Maria Hupfield (b.1975) she/her, is a Toronto based artist and transdisciplinary artist and maker working with Industrial felt at the intersection of performance art, design, and sculpture. Hupfield is the inaugural ArtworxTO Legacy Artist in Residency with the City of Toronto, Ravines, a Distinguished Scholar, Center for the Imagination in the Borderlands, Arizona State University, USA, 2022-3, and the Stonecroft Lecturer, National Gallery of Canada 2023. A recipient of the Hnatyshyn Mid-career Award for Outstanding Achievement in Canada (2018) she has exhibited extensively including recent projects at: the National Gallery of Canada in Ottawa; and in New York at CARA (Center for Art Research and Alliance), Abrons Art Center, the New York Museum of Art and Design; amongst others. An Assistant Professor and Canadian Research Chair, Transdisciplinary Indigenous Arts at the University of Toronto in Mississauga, upcoming projects include the Toronto Biennale of Art 2024, solo projects with the Wexner Center for Art, Columbus Ohio USA, and a traveling show with the Remai Modern 2025-6. Hupfield is Martin clan and an urban off-rez member of the Anishinaabe Nation belonging to Wasauksing First Nation, Ontario, Canada. Hupfield co-owns Native Art Department International a collaborative art project with her husband, artist Jason Lujan. Her work is represented by Hugues Charbonneau in Montreal and Patel Brown in Toronto.

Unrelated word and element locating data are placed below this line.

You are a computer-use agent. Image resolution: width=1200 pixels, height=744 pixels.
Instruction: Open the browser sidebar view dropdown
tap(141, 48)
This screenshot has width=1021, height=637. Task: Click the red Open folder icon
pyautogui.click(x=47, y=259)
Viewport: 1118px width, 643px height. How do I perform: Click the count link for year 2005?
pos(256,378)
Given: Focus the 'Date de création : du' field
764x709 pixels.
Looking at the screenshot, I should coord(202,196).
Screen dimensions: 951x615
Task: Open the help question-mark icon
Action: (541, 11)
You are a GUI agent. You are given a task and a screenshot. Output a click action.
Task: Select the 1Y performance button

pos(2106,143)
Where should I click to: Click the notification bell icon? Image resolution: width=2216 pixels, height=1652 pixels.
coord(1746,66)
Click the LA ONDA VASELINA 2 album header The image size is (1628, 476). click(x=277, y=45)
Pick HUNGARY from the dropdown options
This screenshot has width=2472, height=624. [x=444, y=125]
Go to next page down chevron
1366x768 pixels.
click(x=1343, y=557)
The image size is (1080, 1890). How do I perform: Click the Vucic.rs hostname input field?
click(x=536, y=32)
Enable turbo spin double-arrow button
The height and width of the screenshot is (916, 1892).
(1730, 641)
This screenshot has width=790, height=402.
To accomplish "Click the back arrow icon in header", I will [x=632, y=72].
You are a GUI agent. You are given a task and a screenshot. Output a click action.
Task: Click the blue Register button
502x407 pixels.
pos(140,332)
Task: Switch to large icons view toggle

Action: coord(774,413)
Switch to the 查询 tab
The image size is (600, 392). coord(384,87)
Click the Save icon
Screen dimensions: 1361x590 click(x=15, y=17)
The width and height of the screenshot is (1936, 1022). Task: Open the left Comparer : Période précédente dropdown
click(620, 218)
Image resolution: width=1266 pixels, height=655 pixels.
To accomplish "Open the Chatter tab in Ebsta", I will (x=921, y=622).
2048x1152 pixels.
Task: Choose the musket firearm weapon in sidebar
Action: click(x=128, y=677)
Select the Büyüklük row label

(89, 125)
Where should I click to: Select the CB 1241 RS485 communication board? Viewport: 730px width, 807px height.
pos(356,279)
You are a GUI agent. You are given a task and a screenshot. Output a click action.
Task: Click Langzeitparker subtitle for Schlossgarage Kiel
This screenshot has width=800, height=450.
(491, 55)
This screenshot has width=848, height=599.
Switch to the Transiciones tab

Virginia M. Eichhorn has worked in the visual arts field for over thirty years. A professor at Georgian College (Barrie Campus), she focuses on post-graduate advanced museum and gallery studies, fine arts, and cultural studies. With an emphasis on ecological, environmental, non-traditional exhibition spaces and community outreach and collaborations, her work as an independent curator has seen her presenting exhibitions at numerous prestigious venues including the XII Biennale of Art at Villa Nova Cerveira in Portugal. She has worked extensively with artists from across Canada and abroad, including Carl Beam, Judy Chicago, Maria Hupfield, Vessna Perunovich, Jane Ash Poitras, Jack Sures, Peter Von Tiesenhausen, and Tim Whiten, developing exhibitions for high profile Canadian galleries and museums such as the Royal Ontario Museum. In addition to curating, she has written numerous catalogue essays and has contributed articles to prominent Canadian magazines including Artichoke, Canadian Art, Border Crossings, ESPACE Sculpture and international magazines such as Ceramics Monthly and for institutions including the National Gallery of Canada, the MacKenzie Art Gallery and others. In 2009 she won the Jean Johnson/Melanie Egan Award for Curatorial Excellence awarded by the Ontario Crafts Council.